AI Learner #5: Inference & Decoding — How Models Write Text
Your model has done the hard part (Parts 1–4): it read your prompt and produced a score for every possible next token — thousands of them. Now it has to actually pick one. That picking is called decoding, and it’s surprisingly gambly.
From Raw Scores to a Word
Those raw scores are logits. A function called softmax squashes them into clean probabilities that add up to 1. Then the model chooses.

Greedy vs. Sampling
The simplest strategy is greedy: always grab the highest-probability token. Correct, safe, and about as much fun as a tax form.
The alternative is sampling: roll weighted dice, so a likely token usually wins but the occasional surprise sneaks through. That’s where personality comes from.

Temperature: The Sharpness Knob
How wild those dice get is set by temperature. Low temperature sharpens the favorite; high temperature flattens everything and invites chaos. At T=0.5, the top word “mat” grabs 76%. Crank it to 1.5 and that drops to 36%, with the long shots suddenly in the running.

Top-K and Top-P: Trimming the Nonsense
Pure temperature can let in genuinely terrible tokens, so we add filters. Top-k keeps only the k most likely candidates. Top-p (nucleus sampling) is smarter: it keeps just enough tokens to cover, say, 90% of the probability — few options when the model is confident, more when it’s unsure.

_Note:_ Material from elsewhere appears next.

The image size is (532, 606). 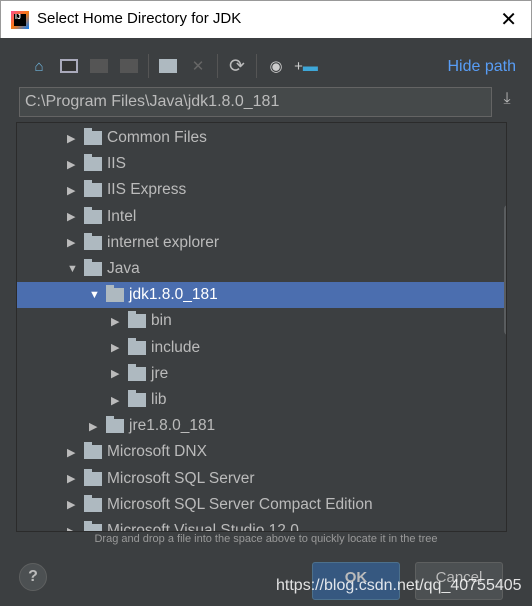 What do you see at coordinates (262, 374) in the screenshot?
I see `tree-row: ▶ jre` at bounding box center [262, 374].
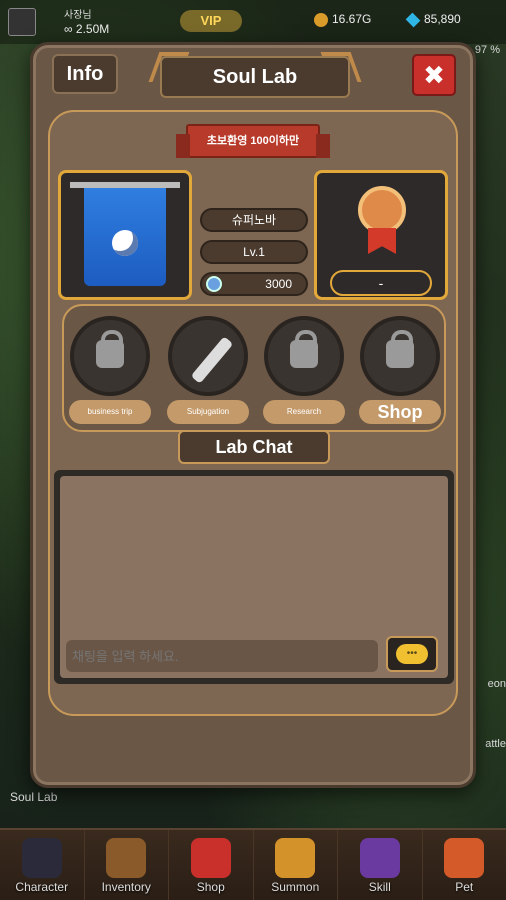 This screenshot has width=506, height=900. Describe the element at coordinates (254, 220) in the screenshot. I see `lab-name: 슈퍼노바` at that location.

The crowd-favorite combo is a little temperature plus top-p: shape the distribution, then trim the garbage. Most chat models run something like this by default.
Repetition Penalties
There’s one more gremlin: repetition. Left alone, a model can get stuck saying “the the the the.” A repetition penalty quietly lowers the odds of words it just used, so it stops looping.

Why This Matters to You
When you drag that “creativity” or “temperature” slider in an AI app, this is what you’re touching — the dials between boring and unhinged. Decoding is how raw probability becomes the sentence you actually read. The model isn’t reciting anything; it’s choosing, one token at a time.
What Comes Next
Coming up: context windows — and why a model’s memory is both bigger and far more fragile than you’d think.
Quick Quiz 🧠
1. What does temperature do?
Answer: It scales the sharpness of the probability distribution before sampling. Low temperature makes the top tokens even more likely (focused); high temperature flattens the distribution (more random).
2. What’s the difference between top-k and top-p?
Answer: Top-k always keeps a fixed number of candidate tokens. Top-p keeps a variable number — just enough to cover a target probability mass — so it adapts to how confident the model is.
3. Why do we need repetition penalties?
Answer: Without them, models can fall into loops, repeating the same high-probability token. The penalty lowers the odds of recently-used tokens to keep output varied.